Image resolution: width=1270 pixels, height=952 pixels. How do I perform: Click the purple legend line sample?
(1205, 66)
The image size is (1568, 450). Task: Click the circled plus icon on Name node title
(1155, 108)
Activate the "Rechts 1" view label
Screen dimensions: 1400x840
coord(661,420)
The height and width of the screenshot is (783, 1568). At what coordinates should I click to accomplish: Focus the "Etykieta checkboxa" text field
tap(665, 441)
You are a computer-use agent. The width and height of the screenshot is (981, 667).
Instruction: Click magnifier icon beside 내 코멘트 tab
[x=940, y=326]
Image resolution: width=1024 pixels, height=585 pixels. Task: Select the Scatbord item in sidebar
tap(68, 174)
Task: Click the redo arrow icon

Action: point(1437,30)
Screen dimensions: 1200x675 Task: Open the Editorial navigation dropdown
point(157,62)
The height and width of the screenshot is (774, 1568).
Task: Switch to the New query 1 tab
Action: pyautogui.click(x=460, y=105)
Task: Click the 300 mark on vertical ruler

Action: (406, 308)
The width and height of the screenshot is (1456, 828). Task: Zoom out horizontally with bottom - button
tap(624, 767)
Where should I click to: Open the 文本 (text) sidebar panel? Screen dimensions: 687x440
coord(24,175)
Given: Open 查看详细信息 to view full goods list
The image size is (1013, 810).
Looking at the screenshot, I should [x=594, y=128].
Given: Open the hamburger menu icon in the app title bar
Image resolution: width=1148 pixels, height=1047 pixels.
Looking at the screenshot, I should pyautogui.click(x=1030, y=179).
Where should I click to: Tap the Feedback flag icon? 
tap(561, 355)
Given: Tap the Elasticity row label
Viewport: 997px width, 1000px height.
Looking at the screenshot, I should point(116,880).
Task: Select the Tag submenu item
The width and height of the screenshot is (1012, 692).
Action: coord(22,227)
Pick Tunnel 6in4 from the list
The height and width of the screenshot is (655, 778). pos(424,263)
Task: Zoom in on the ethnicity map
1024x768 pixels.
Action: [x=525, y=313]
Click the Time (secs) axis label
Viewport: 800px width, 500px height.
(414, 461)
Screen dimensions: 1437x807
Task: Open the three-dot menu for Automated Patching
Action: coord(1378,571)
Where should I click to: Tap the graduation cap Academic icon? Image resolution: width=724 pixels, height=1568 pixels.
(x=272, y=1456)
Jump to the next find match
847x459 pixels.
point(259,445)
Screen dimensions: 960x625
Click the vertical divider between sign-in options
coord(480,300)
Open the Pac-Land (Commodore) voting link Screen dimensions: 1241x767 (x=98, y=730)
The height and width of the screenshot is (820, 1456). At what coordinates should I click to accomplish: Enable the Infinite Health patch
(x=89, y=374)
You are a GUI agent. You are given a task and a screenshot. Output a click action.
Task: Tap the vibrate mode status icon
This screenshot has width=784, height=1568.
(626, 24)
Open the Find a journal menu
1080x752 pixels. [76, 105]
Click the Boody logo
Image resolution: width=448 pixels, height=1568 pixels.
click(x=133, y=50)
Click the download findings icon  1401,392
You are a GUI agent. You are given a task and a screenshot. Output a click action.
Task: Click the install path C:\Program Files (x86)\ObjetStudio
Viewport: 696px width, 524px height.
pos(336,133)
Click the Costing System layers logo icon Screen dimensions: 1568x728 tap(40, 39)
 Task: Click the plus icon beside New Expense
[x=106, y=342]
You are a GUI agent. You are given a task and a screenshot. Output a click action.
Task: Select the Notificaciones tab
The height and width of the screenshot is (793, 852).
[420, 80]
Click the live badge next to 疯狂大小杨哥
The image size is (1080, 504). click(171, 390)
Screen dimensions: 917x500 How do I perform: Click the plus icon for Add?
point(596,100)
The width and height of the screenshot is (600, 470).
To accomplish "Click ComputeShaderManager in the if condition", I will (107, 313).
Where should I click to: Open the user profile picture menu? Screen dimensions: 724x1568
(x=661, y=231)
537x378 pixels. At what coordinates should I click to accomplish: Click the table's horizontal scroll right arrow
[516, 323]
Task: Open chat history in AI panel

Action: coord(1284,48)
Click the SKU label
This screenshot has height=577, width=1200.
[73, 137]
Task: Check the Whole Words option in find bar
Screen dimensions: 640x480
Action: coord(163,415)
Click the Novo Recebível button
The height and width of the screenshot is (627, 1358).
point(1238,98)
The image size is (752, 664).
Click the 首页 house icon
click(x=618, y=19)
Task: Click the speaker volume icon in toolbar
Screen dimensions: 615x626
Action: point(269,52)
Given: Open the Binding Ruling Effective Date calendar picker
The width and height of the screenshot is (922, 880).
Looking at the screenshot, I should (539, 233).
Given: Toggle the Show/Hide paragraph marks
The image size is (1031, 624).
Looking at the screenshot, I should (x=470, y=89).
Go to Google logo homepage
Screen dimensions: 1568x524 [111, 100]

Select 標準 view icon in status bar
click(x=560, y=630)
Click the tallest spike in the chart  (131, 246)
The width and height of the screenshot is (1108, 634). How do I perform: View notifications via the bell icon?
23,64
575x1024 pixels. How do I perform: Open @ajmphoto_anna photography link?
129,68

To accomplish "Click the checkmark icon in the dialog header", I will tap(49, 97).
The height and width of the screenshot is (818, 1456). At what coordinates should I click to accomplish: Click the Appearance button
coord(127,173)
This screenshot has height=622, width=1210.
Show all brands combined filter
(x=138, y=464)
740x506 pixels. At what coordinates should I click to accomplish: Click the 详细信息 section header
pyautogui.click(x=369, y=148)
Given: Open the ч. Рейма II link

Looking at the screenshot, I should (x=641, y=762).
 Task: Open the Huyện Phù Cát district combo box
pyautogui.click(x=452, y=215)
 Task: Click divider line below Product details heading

####################

**Task details:** Lines with the word "will" in them should be copied from the preceding records.

**Expected answer:**
To accomplish "Click ComputeShaderManager in the if condition", I will (107, 313).
To accomplish "Click the checkmark icon in the dialog header", I will tap(49, 97).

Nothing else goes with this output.